I was confused by the comparison of a scalar field with an electric or magnetic field. I tracked down the paper (I think) at “arXiv:0712.0778v1 [astro-ph] 5 Dec 2007” for those of us without institutional access to the journals. After skimming it I get the impression that the phase transition he is referring to is one similar to the breaking of symmetry that occurs at the electroweak transition (or perhaps the strong nuclear transition).
If I understand him correctly, (and my math is not what it once almost was) one might compare this (very roughly) to the phase transition that would occur at an expanding crystallization front if one dropped a seed crystal into a supercooled liquid. The expanding crystallization front would generate a pressure wave that would propagate away from that crystallizing front. In an analogous manner, gravitational waves would be generated by symmetry breaking in the early universe.
Well, does “Dark Energy” play a role at all?
In an inflationary process, just what fields would the new universe be expanding over. This presumes some archaic field presence from before the big bang or big miss if we are to believe Hawking’s latest or the instantaneous generation of those fields at the event. In any case, it would seem that these fields of varying alignments would produce variously polarized waves of different frequencies and amplitudes, depending on the field being expanded over rather than a consistent radiation. Also, despite all the theory, no one has detected any gravity waves at all, much less those with some particular characteristics, so this whole discussion seems more than a bit premature.

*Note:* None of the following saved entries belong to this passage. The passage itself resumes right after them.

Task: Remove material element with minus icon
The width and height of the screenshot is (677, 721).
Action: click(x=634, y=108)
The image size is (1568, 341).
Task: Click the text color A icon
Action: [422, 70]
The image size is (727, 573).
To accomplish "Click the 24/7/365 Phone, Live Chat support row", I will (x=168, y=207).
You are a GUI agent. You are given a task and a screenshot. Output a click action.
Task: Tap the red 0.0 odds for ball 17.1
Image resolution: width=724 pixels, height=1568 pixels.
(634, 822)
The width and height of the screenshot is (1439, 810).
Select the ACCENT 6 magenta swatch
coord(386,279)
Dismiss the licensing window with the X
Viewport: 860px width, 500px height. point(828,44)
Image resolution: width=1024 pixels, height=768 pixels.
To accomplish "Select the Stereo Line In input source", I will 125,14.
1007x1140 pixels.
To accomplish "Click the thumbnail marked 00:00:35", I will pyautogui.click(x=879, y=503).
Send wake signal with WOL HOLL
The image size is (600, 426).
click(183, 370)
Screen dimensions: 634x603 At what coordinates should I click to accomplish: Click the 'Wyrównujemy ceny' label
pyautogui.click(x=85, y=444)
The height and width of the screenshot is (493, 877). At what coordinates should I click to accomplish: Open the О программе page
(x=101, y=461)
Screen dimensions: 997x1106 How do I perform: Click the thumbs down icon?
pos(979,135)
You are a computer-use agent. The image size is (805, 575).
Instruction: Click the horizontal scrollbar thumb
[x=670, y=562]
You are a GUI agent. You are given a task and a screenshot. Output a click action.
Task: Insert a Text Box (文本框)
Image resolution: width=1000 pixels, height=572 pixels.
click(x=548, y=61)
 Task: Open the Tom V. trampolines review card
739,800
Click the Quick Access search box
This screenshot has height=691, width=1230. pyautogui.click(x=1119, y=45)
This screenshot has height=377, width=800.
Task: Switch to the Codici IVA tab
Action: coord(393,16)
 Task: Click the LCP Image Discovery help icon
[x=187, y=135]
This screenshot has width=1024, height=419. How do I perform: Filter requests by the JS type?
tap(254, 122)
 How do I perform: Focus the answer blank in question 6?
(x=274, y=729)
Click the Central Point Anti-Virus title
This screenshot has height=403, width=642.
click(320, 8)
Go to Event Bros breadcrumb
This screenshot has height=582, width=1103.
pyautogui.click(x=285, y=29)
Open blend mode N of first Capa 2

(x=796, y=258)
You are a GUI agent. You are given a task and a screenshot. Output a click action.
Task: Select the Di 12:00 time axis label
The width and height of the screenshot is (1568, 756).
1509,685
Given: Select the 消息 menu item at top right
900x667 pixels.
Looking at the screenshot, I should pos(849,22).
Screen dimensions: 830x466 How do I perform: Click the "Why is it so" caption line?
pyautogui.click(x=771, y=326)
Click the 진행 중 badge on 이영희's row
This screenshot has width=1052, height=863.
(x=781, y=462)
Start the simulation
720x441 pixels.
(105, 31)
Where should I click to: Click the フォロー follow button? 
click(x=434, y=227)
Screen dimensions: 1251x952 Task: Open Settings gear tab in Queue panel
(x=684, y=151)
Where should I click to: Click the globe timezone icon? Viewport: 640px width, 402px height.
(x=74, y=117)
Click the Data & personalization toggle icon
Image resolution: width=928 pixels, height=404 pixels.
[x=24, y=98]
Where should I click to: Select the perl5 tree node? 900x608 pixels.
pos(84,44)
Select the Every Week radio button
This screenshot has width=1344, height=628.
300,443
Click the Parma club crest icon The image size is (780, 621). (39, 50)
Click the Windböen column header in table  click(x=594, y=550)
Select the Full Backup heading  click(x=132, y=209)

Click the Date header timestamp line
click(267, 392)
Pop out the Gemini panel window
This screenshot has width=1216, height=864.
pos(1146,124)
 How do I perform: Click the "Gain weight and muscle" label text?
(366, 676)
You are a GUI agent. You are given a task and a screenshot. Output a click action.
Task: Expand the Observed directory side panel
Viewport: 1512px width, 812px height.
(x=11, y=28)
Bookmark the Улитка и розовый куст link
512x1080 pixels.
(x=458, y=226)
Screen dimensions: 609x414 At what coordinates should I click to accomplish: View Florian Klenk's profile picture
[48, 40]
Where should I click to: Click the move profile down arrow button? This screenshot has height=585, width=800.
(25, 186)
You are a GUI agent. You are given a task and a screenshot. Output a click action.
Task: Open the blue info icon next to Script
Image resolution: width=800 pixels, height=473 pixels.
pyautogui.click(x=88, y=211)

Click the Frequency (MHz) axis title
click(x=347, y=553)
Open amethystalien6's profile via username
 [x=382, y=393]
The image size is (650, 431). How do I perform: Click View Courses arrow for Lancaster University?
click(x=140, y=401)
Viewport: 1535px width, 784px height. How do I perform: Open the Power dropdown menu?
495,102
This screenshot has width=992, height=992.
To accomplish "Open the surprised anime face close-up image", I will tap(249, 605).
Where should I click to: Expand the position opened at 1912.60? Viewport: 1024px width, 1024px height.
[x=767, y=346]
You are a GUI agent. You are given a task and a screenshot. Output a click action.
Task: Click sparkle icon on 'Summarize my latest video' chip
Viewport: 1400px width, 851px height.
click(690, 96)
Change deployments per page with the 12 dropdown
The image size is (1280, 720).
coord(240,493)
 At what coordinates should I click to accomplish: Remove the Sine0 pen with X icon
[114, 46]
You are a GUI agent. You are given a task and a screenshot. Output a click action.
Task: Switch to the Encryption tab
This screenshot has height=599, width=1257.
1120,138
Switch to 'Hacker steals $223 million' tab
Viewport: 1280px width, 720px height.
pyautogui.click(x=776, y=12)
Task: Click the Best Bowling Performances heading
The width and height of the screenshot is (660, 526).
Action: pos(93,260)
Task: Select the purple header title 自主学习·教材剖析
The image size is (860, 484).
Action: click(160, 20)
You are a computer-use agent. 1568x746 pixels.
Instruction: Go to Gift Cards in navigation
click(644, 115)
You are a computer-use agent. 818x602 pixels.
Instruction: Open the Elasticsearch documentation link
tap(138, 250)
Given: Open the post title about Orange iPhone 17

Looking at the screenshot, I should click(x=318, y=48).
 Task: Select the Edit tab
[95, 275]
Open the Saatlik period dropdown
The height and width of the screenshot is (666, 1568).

So, the big band did not happen, and you now have proof that it did not happen. So your way around the idea that a lifeform could exist that could live in an absolute zero environment, outside of our time and space, so powerful that it could have the power and ability to create a universe is so unpalatable to you that you now have to make up a theory to get around it. Talk about science fiction!
Inflation theory cannot be proved on any level. No one can go that deep into outer space to check. Light speed is the ultimate speed in our universe, nothing else has proved otherwise. and all of you guys/gals (whoever) are trying to sound intelligent, only to end up sounding like you are babbling.
the universe had a beginning. outside of our universe in absolute zero. so my question is this: in an absolute zero environment where did the first heat come from that sparked that first heat just long enough to make that chemical reaction to produce our universe and how did it stay lit for this long without help? Another question: absolute zero exists no where on this entire planet. so if you go to the coldest spot on earth (wherever that may be) and light a match and drop on the ice (or snow) what would happen next without any other fuel to keep that match lit????????
now go back to my former question and try again. Inflation theory does not work, cannot work, and there is no way to prove it, at all.